The fact that plants are "loaded" with potentially mobile elements can only make things worse. Most, if not all of the elements will have been ‘tamed’ in the course of evolution and hence no longer mobile. But integration of transgenic constructs containing the 35S promoter may mobilize the elements. The elements may in turn provide helper-functions to destabilize the transgenic DNA, and may also serve as substrates for recombination to generate more exotic invasive elements.
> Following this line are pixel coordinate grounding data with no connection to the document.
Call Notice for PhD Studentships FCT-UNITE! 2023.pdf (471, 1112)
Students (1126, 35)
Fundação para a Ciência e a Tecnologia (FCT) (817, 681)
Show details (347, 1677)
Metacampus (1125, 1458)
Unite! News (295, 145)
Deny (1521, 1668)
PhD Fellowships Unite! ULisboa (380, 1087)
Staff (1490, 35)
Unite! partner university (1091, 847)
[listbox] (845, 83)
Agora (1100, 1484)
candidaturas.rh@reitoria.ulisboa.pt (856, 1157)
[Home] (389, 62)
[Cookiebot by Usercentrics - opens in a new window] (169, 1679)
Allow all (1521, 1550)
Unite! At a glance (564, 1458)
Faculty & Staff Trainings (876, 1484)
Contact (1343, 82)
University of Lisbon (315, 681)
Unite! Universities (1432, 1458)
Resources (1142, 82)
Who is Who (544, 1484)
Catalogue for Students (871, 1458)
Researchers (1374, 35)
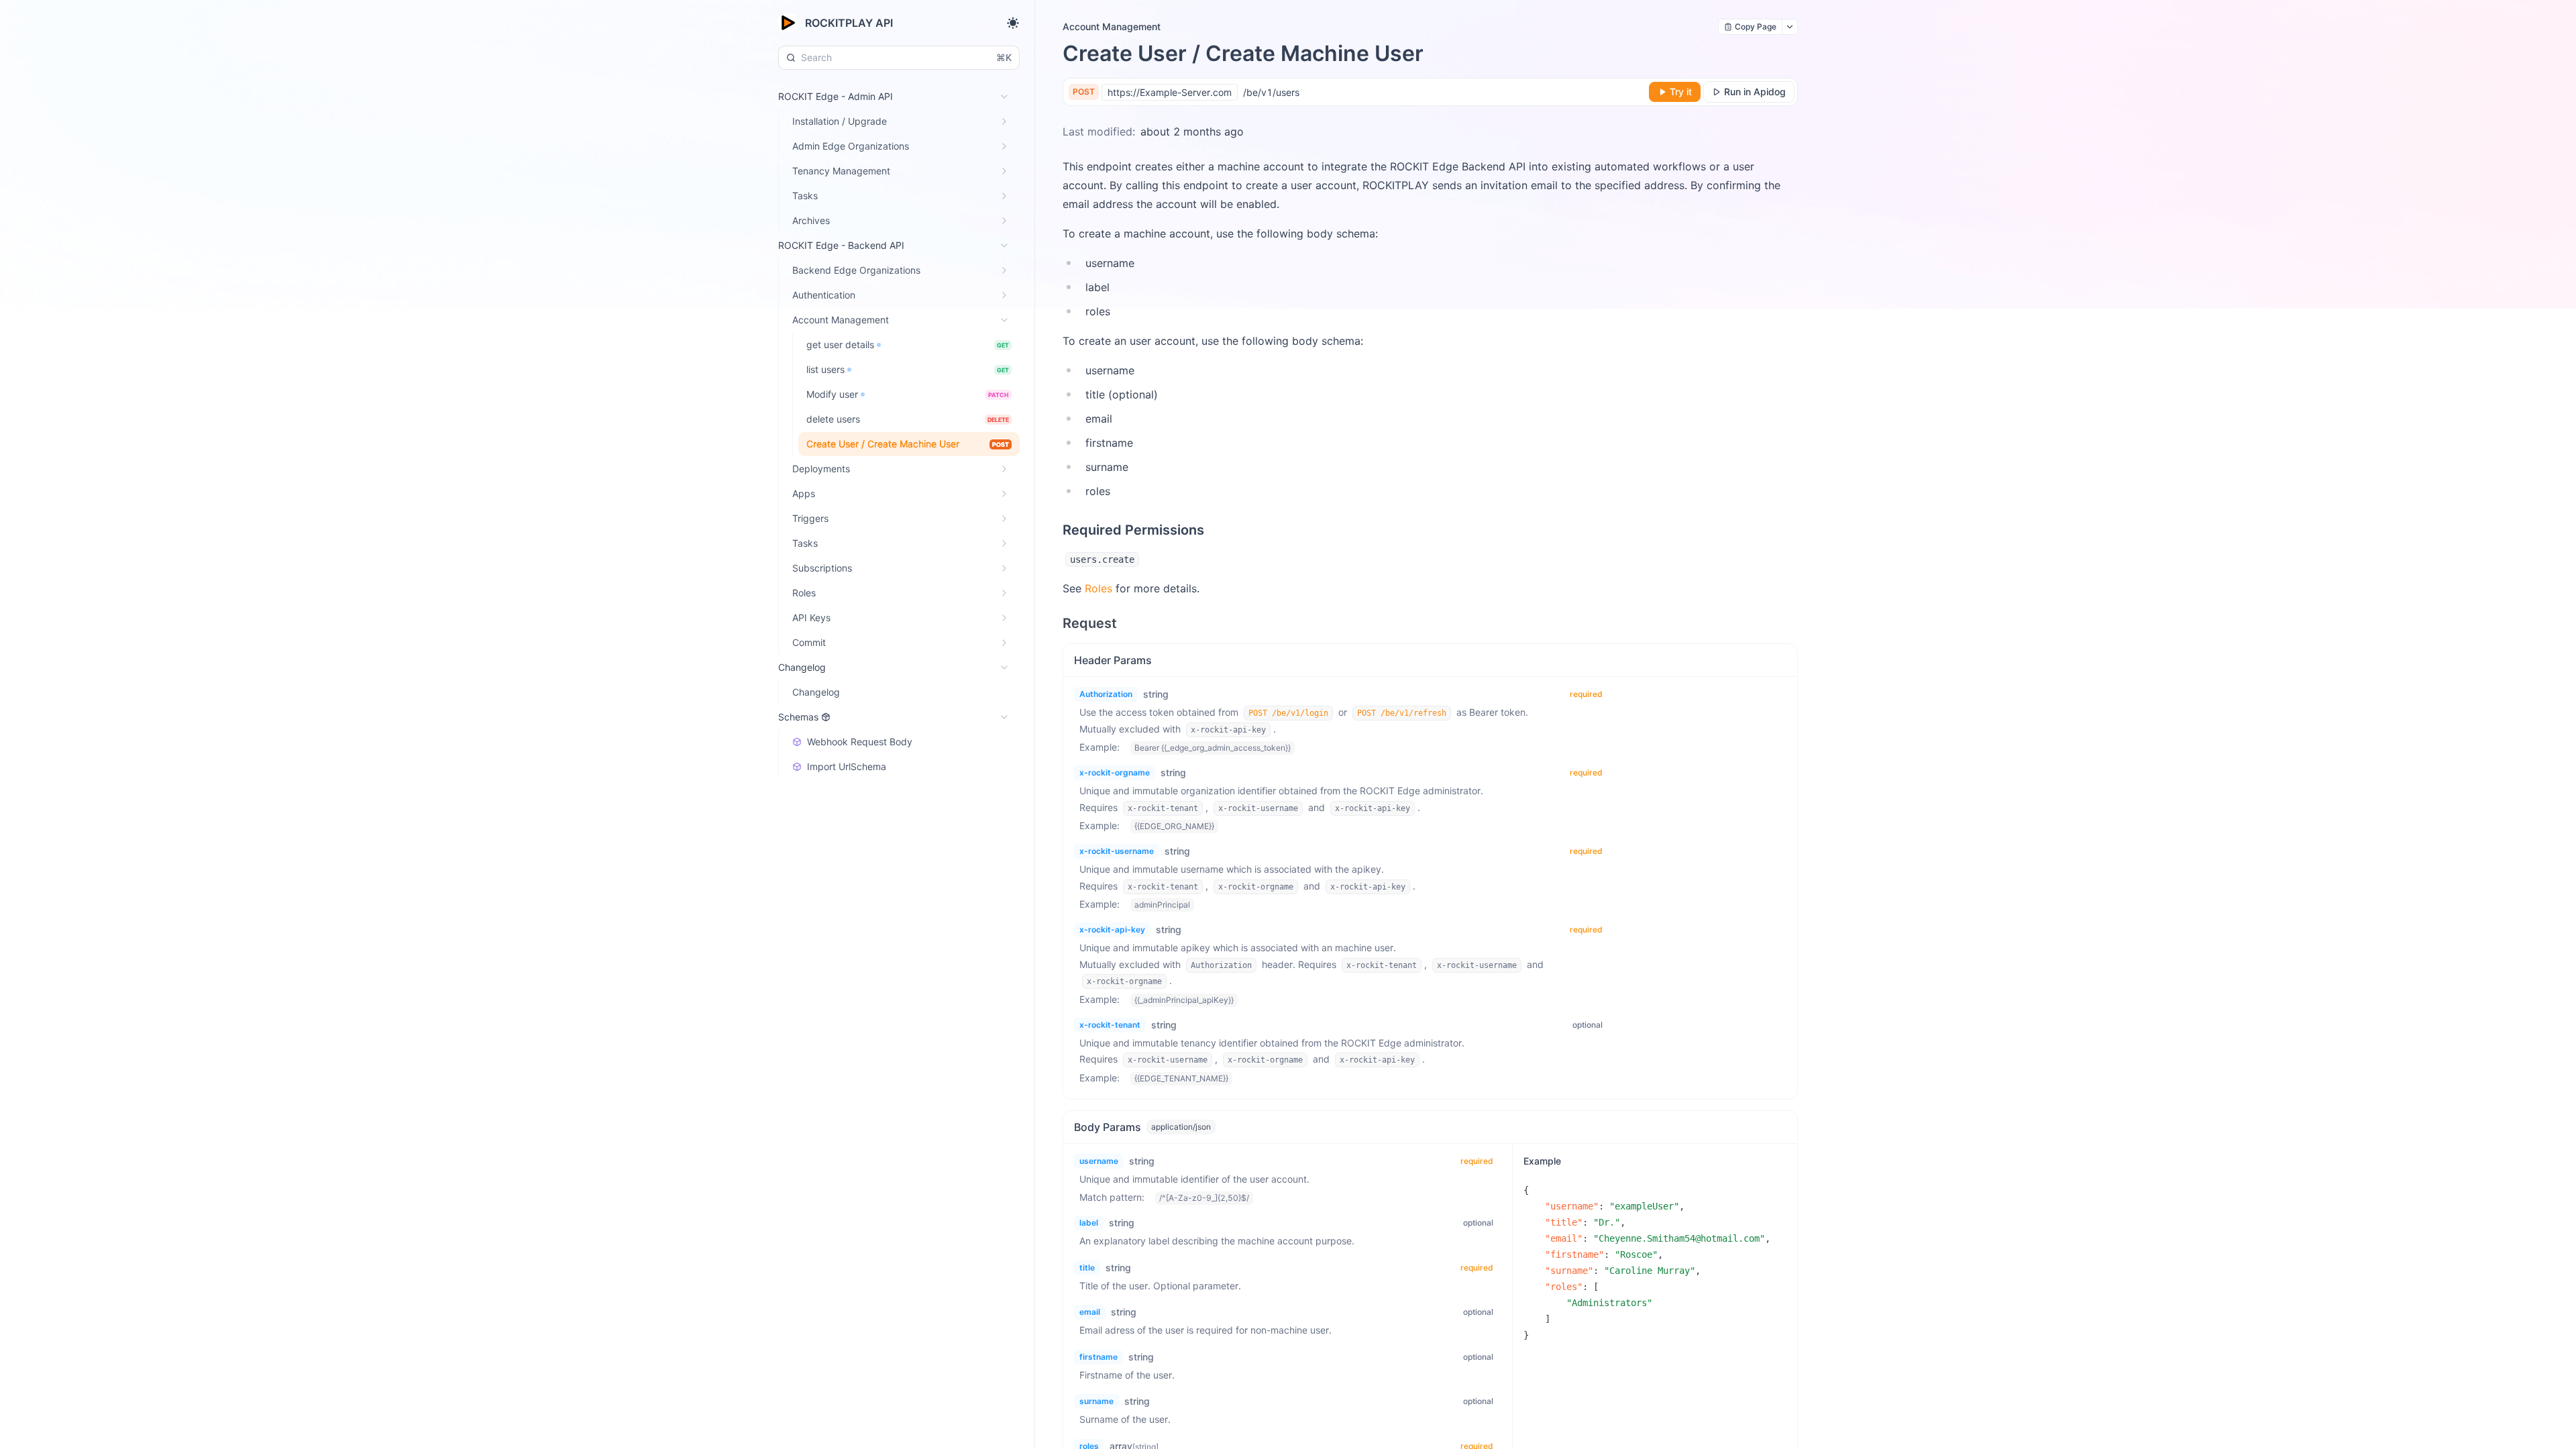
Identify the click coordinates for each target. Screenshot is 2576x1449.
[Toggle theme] (1013, 23)
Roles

In signing on to the International Biosafety Protocol in Montreal in January, more than 150 governments agreed to implement the precautionary principle. The available evidence clearly indicates that there are serious potential hazards associated with the use of the CaMV promoter. All GM crops and products containing the CaMV promoter should therefore be withdrawn both from commercial use and from field trials unless and until they can be shown to be safe.

Article first published 24/07/00



References

  1. Hodgson, J. (2000). Nature Biotechnology 18, 13.
  2. Institute of Science in Society website: <www.i-sis.org.uk>
  3. Ho, M.W., Ryan, A. and Cummins, J. (1999). Microbial Ecology in Health and Disease , in press, and available in electronic form www.scup.no/mehd/ho;.
  4. Wintermantel, W. and Schoelz, J. (1996). Virology 223, 156-64
  5. Ewen, S.W.B. and Pusztai, A. (1999). The Lancet 354, 1353-1354.
  6. See for example, Rekvig, O.P., et al (1992). Scand. J. Immunol. 36, 487-95.
  7. Structural instability of artificial vectors is a text-book topic. See Old, R.W. and Primrose, S.B. (1994). Principles of gene manipulation, 5th ed., Blackwell, Oxford.
  8. Covey, S., et al (1990). Proc. Nat. Acad. Sci. USA 87, 1633-7.
  9. Maiss, E., et al (1992). J. Gen. Virol. 73, 709-13; Meyer, M and Dessens, J. (1997). J. Gen. Viol. 78, 147-51.
  10. Nowora, T. et al (1999). Virology 255, 214-20.